Electrophysiologic and electroanatomic characterization of ventricular arrhythmias in non-compaction cardiomyopathy: A systematic review

Abstract

BACKGROUND: Non-compaction cardiomyopathy (NCCM) is a form of structural heart disease prone to ventricular arrhythmias (VAs) and sudden cardiac death. Non-compacted myocardium may harbor VA substrate, though some reports suggest otherwise. OBJECTIVE: This study aimed to characterize the electrophysiologic (EP) features of VA in NCCM.

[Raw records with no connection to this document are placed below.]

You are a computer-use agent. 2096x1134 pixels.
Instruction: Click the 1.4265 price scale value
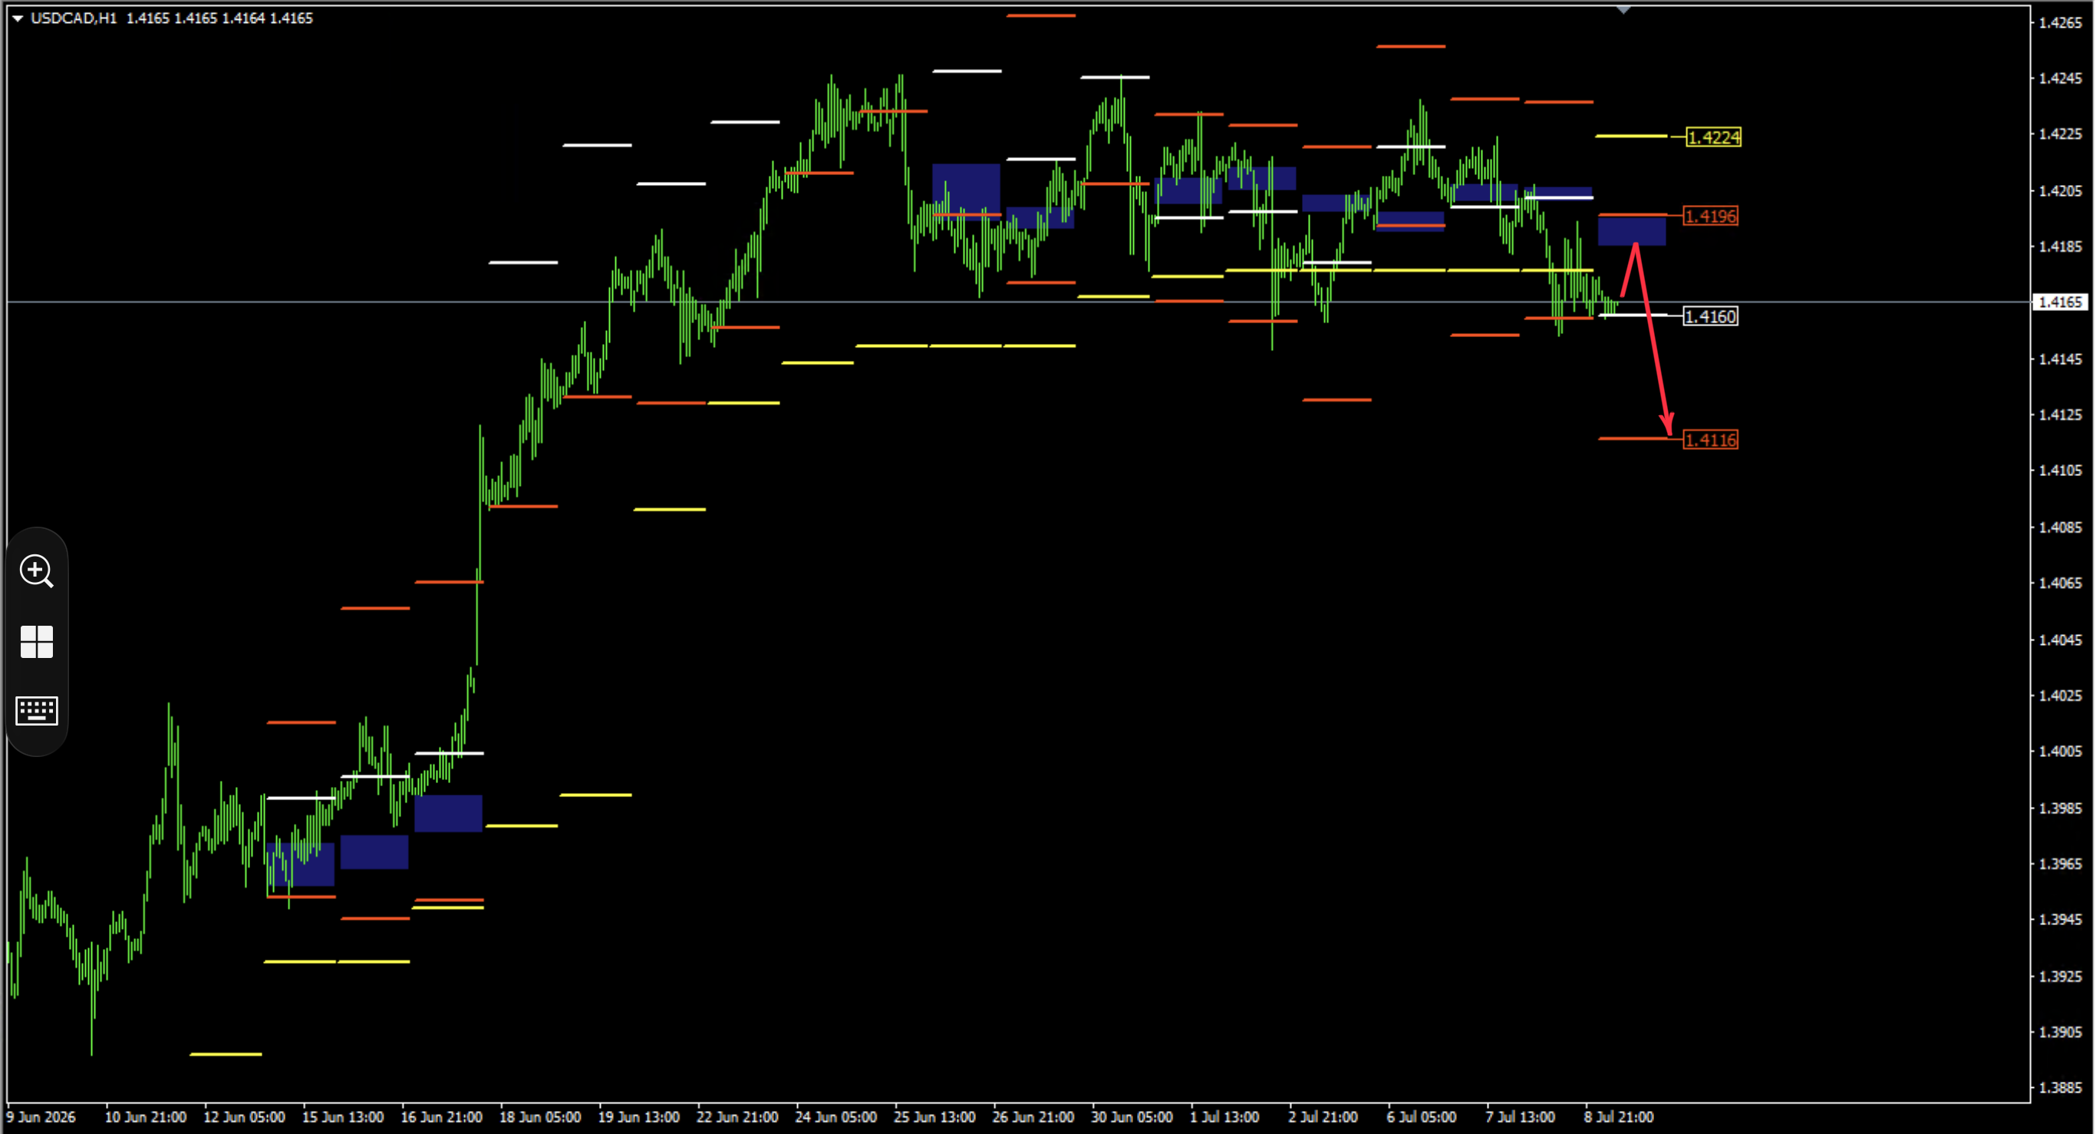click(x=2060, y=22)
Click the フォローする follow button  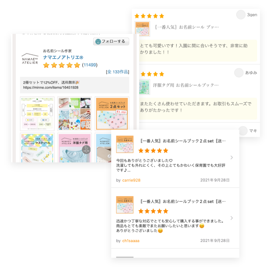(x=111, y=42)
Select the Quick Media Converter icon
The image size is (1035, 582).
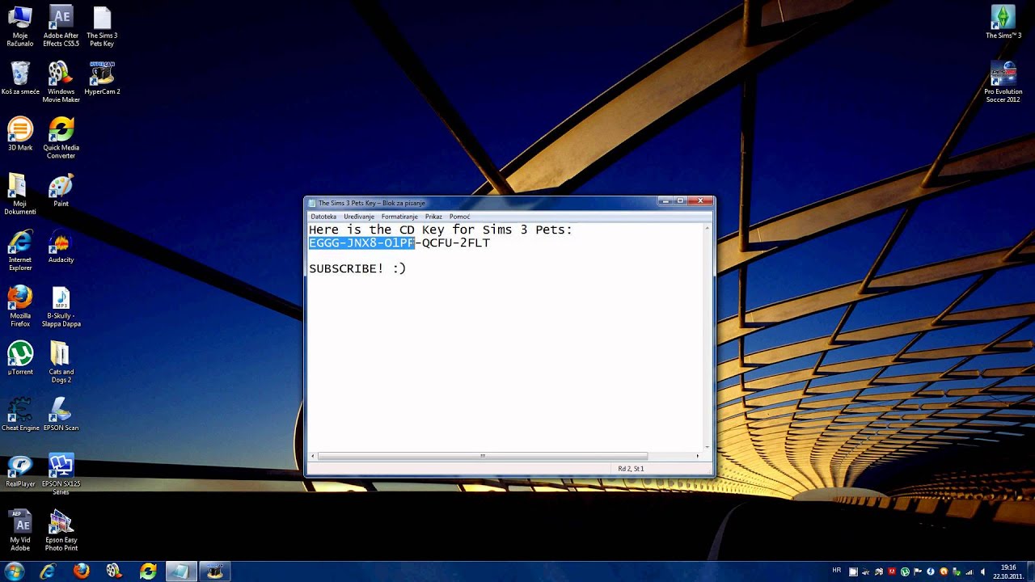(61, 130)

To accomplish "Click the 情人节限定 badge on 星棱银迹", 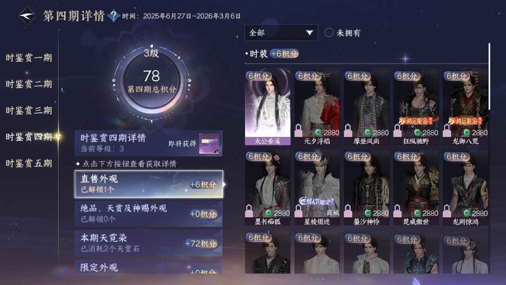I will 317,201.
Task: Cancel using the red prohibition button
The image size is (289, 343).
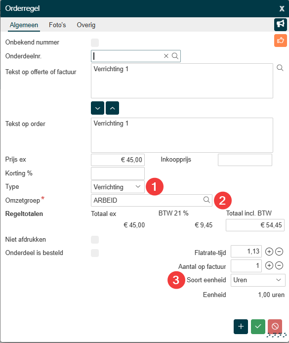Action: pos(275,327)
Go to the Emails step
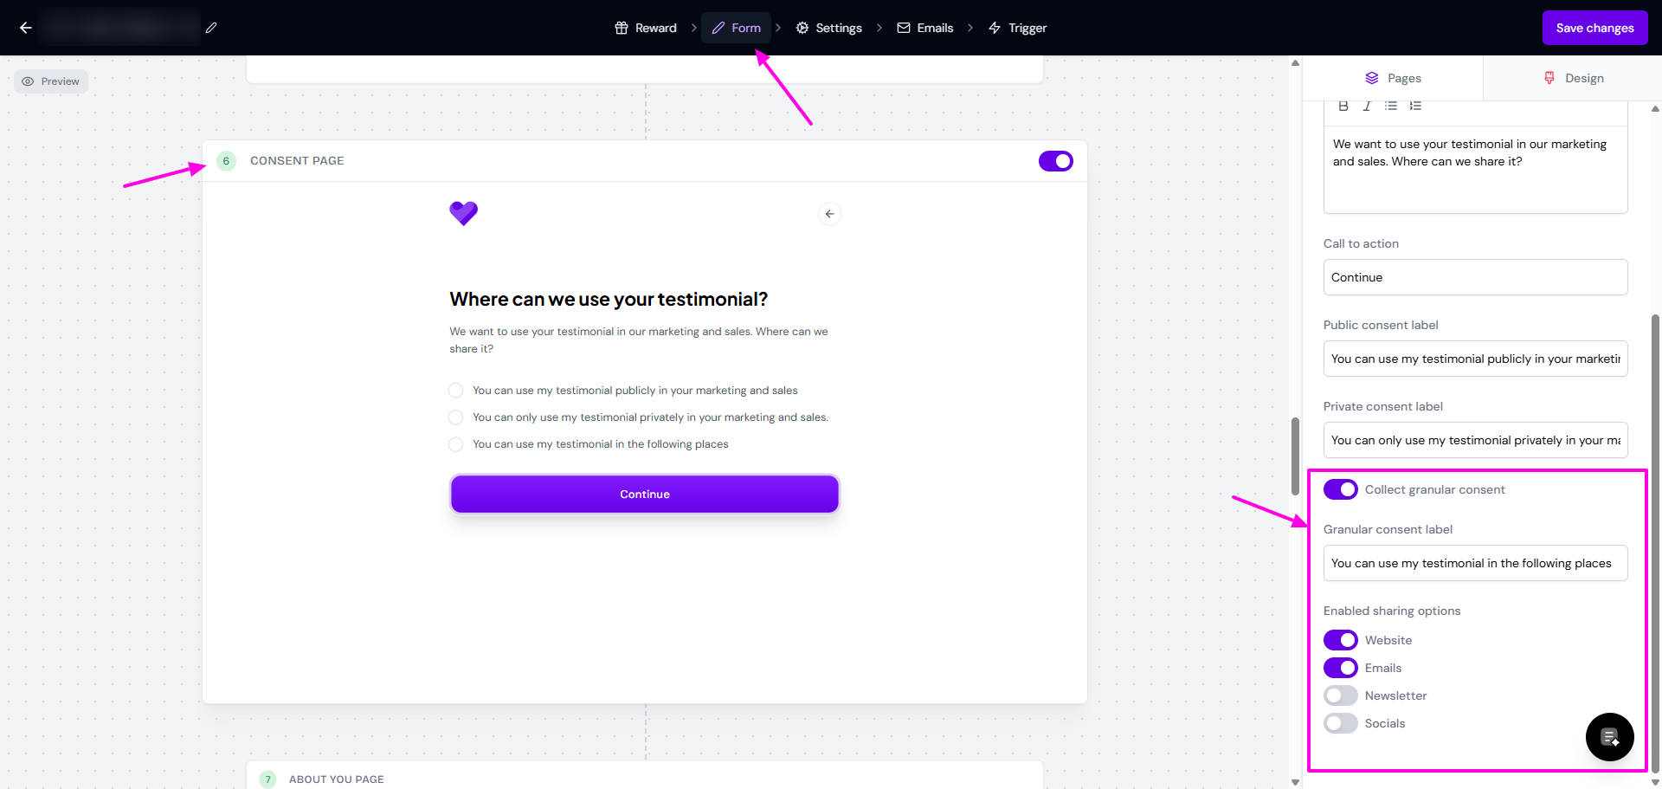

METHODS: We performed a systematic review of case reports, case series, and observational studies. RESULTS: One hundred and thirty-five cases of NCCM from studies between 2000 and 2020 were included. Mean age was 34 +/- 20 years, mean left ventricular (LV) ejection fraction was 42 +/- 15% with two cases having late gadolinium enhancement on magnetic resonance imaging. The LV apex was the most common non-compacted segment (86%); 10% involved the right ventricle (RV). Antiarrhythmic failure was documented in 16 cases, of which 50% failed more than one agent. Only 23% of monomorphic VAs localized to regions of non-compaction on electrocardiogram. Most frequently, VAs localized to the RV outflow tract (n = 21), posterior fascicle (n = 19), and anterolateral LV apex (n = 9). All cases with apical exits arose from the non-compacted myocardium. On EPS, 83% of sustained VTs were due to re-entry, 17% due to focal mechanism. Catheter ablation was performed in 39 cases, with 7 requiring more than 1 procedure. Acute VA non-inducibility was achieved in 82% and VA-free survival was reported in 85% over a mean follow-up of 24 months. CONCLUSION: The majority of VAs in NCCM arise remotely from non-compacted myocardium, and non-re-entrant mechanism seen in ~1/5th of sustained VTs. Catheter ablation outcomes appear favorable. Further study is needed to understand the pathophysiology of VA in NCCM.